A plausible abiotic chemical route to the canonical nucleotides is a major goal in origins of life research. Some of our most recent efforts to understand the intrinsic chemical requirements for nucleotide synthesis in water will be discussed.(1)(2) Having previously reported a chemoselective, prebiotically plausible route to activated canonical pyrimidine ribonucleotides;(3)(4) we have recently demonstrated the first chemical steps towards a divergent pyrimidine and purine ribonucleotide synthesis.(5) A one-pot multicomponent reaction (MCR) was demonstrated to stereoselectively tether and consequently regiospecifically glycosylate purine precursors and masked pentose sugars, whilst concurrently furnishing known pyrimidine ribonucleotide precursors. RNA is ribonucleotide polymer linked homogeneously by 5'-3'-phosphodiester backbone. However, ribonucleotides have a linkage ambiguity (5'-3' vs. 5'-2') at every phosphodiester bond.
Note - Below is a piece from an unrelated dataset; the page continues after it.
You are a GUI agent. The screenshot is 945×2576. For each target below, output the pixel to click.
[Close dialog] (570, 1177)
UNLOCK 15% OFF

Ostensibly the linkage heterogeneity must be addressed, in the absence of sophisticated enzymatic catalysis, for the effective abiotic synthesis of RNA. An acyl-transfer cascade, which is a potential solution to RNA linkage heterogeneity and the experimental demonstration of ribozyme catalysis in heterogeneous 5'-3'/5'-2' RNA will be presented. Finally, although RNA has often been considered as a candidate for the first biopolymer of life, extant biology utilizes two chemically distinct, but related, nucleotide polymers, RNA and DNA. DNA is usually viewed as a late evolutionary adaptation of earlier RNA-based life. However, it would not be possible to make DNA without deoxyribonucleotides, and yet in the absence of DNA there is no obvious reason for the evolution of the biochemical pathways for the synthesis of deoxyribonucleotides. The possible implications of organosulfur compounds towards a concurrent abiotic synthesis of both RNA and DNA will be addressed. (1) Powner, M. W.; Sutherland, J. D.; Szostak, J. W. Synlett, 2011, 14, 1956. (2) Powner, M. W.; Sutherland, J. D. Phil. Trans. R. Soc. B. 2011, 366, 2870. (3) Powner, M. W.; Gerland, B.; Sutherland, J. D. Nature 2009, 495, 239. (4) Powner, M. W.; Sutherland, J. D. Angew. Chem. Int. Ed. 2010, 49, 4641. (5) Powner, M. W.; Sutherland, J. D.; Szostak, J. W. J. Am. Chem. Soc. 2010, 132, 16677.